Anyone coming into the area will immediately notice Westside Provisions on Howell Mill Rd which was once the White Provisions Company building erected by William White Jr. in 1910. A former meatpacking plant, WSPD is now touted as one of the core’s hippest destinations to eat, shop and socialize, as well as the home of some of the city’s best contemporary art galleries.
West Midtown is also a neighborhood of arts centers — the Goat Farm Arts Center, Westside Cultural Arts Center, Atlanta Contemporary Art Center and King Plow Arts Center — each with their own niche and flare. The Goat Farm Arts Center, originally one of the state’s largest manufacturing centers, produced cotton gins and other cast-iron items in its heyday in 15 buildings encircled by three rail lines. Throughout World War II production shifted to ammunition and mortars. The ruins of the plant now make up part of the artists’ enclave known as the Goat Farm.
We would be remiss not to mention the expanding outdoor options that have come to West Midtown in recent years. Starting with the BeltLine’s Westside trail, plans are in the works for Westside Park at Bellwood Quarry that will see a 280-acre park and 2 billion-gallon reservoir come to life as the city’s largest greenspace and another turning point in the neighborhood’s history.
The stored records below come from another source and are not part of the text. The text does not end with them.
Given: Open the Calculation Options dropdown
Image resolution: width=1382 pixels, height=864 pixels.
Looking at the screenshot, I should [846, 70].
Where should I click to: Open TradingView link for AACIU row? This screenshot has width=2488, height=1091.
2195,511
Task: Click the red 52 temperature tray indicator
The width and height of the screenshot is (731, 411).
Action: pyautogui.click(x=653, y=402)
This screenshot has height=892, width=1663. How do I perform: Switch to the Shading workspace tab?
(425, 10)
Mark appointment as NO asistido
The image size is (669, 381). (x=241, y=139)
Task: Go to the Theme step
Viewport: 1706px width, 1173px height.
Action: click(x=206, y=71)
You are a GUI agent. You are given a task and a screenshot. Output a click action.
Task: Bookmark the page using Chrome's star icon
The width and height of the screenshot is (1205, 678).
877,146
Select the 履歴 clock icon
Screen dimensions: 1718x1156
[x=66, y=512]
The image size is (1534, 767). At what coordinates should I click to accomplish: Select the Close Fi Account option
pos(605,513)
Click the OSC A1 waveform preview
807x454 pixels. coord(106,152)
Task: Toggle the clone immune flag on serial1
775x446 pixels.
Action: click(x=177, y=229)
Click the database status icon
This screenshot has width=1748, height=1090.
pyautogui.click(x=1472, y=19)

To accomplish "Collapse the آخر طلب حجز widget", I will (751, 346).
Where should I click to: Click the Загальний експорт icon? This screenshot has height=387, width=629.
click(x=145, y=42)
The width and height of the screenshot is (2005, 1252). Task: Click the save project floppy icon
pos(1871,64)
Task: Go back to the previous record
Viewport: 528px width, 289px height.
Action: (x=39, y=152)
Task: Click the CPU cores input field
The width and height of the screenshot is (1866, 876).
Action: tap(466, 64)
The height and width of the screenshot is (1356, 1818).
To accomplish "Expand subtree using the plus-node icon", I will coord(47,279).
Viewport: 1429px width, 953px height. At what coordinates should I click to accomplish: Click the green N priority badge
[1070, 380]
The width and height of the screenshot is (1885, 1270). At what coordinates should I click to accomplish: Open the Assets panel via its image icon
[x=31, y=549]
These new community amenities coupled with sophisticated nods to the past have piqued the interest of young professionals and empty nesters looking to settle down in a connected and authentic neighborhood that can truly offer an urban lifestyle. Empire is excited to become part of the neighborhood with the launch of their new community, Crosby, offering new home buying options for Atlantans who desire to live, work and play without the commute. From the view up here on the Westside, the future looks bright for this neighborhood.